## Excerpt to read
'''

United States v. Fryberg

Decision Date21 April 2017
Docket NumberNo. 16-30013,16-30013
Citation854 F.3d 1126
Parties UNITED STATES of America, Plaintiff-Appellee, v. Raymond Lee FRYBERG, Jr., Defendant-Appellant.
CourtU.S. Court of Appeals — Ninth Circuit

John Henry Browne (argued), Law Office of John Henry Browne P.S., Seattle, Washington; Kany M. Levine, The Levine Law Firm PLLC, Seattle, Washington; for Defendant-Appellant.

Bruce Miyake (argued), Assistant United States Attorney; Annette L. Hayes, United States Attorney; United States Attorney's Office, Seattle, Washington; for Plaintiff-Appellee.

Before: Susan P. Graber, Sandra S. Ikuta, and Andrew D. Hurwitz, Circuit Judges.

'''

## To be done
**1)** In the United States v. Fryberg case header, who argued on behalf of the Plaintiff-Appellee?
**2)** Resume the United States v. Fryberg case header after its last line, continuing into the opinion.

## Record set
'''

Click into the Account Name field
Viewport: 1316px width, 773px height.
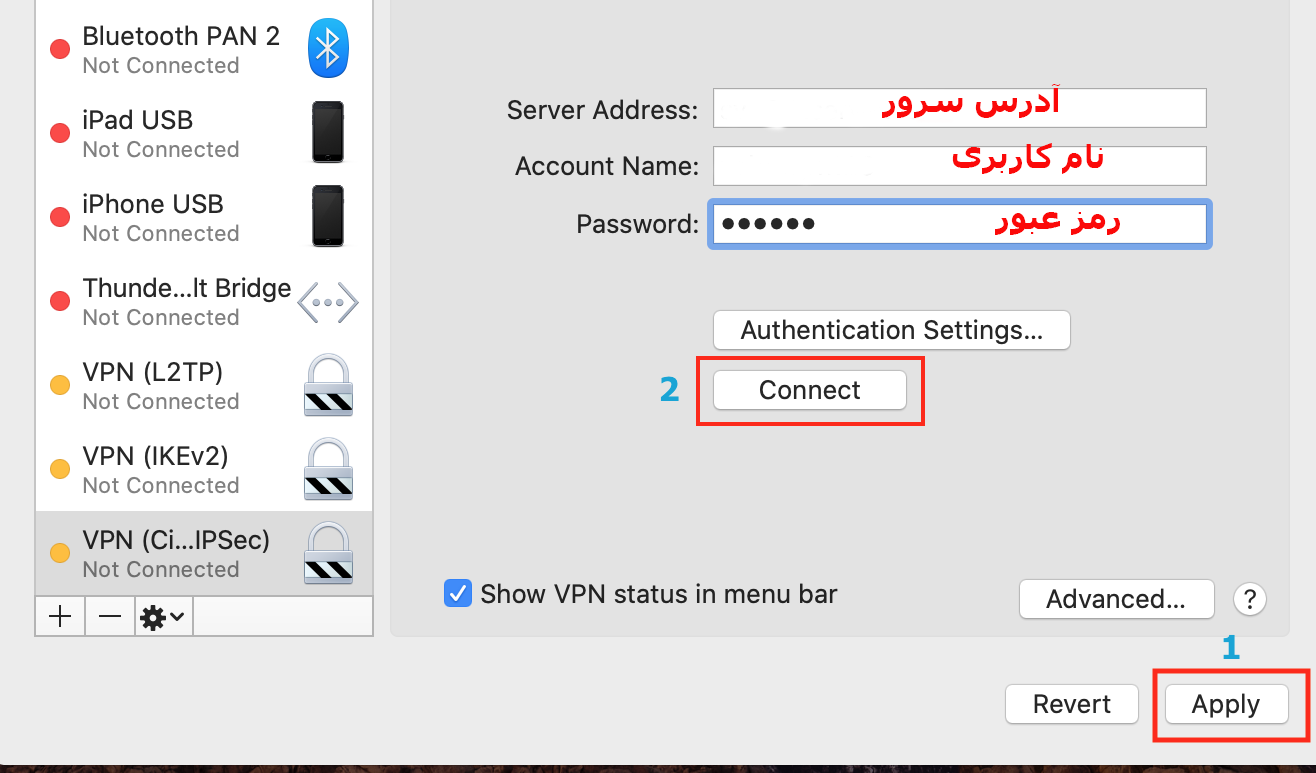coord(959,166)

'''
'''

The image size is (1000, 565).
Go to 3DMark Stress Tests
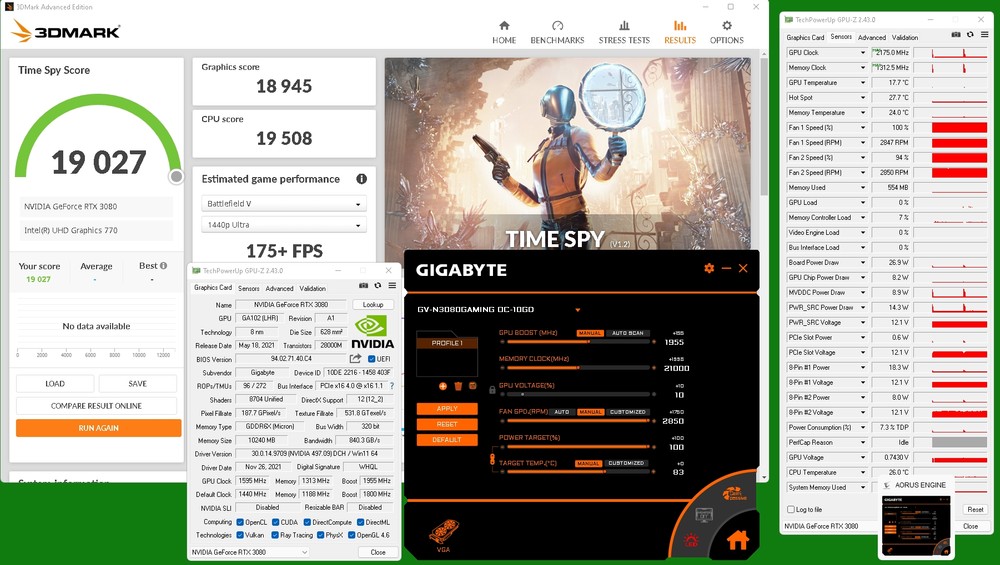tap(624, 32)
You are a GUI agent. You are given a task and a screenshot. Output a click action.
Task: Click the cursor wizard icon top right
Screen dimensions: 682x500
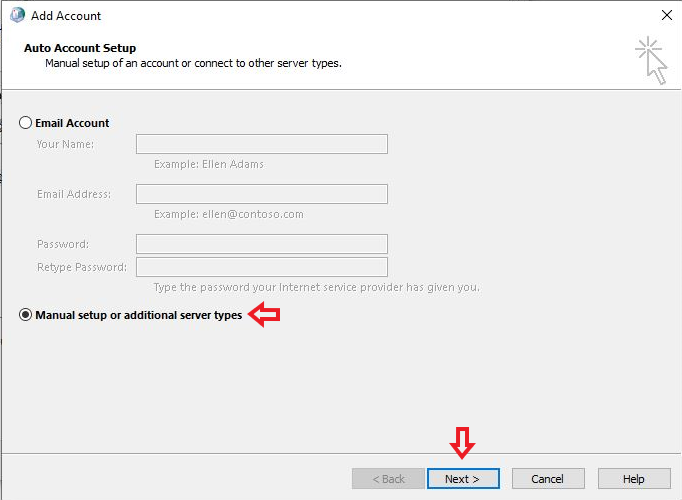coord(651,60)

'''

## Results of the exercise
**1)** Bruce Miyake, Assistant United States Attorney

**2)**
OPINION

GRABER, Circuit Judge:

Defendant Raymond Lee Fryberg, Jr., appeals his conviction for possession of a firearm by a prohibited person, in violation of 18 U.S.C. § 922(g)(8). He argues several grounds for reversal, including the allegedly erroneous admission into evidence of a return of service that the Government used to prove that Defendant had been served with notice of a hearing on a domestic violence protection order. We conclude that the admission of the return of service did not violate either the rule against hearsay or the Confrontation Clause of the Sixth Amendment, and we affirm Defendant's conviction.1

FACTUAL AND PROCEDURAL HISTORY

In August 2002, Jamie Gobin sought a domestic violence protection order against Defendant in a Tulalip tribal court near Marysville, Washington.2 On August 19, the court issued a temporary protection order and a notice of hearing concerning a permanent protection order. Attempts to serve Defendant with the temporary protection order and the notice of the hearing were unsuccessful, prompting the tribal court to issue a second temporary order and hearing notice on August 27, setting the hearing for September 10, 2002. The next day, Officer Jesus Echevarria—a tribal police officer and Jamie Gobin's brother-in-law—filed a completed return of service with the tribal court. The return of service reads, in relevant part, as follows: "I served Raymond Lee Fryberg Jr. with the ... Temporary Order for Protection and Notice of Hearing." The return states that service was effected on the evening of August 27 at the "[c]orner of Reuben Shelton Drive [and] Ellison James" Drive.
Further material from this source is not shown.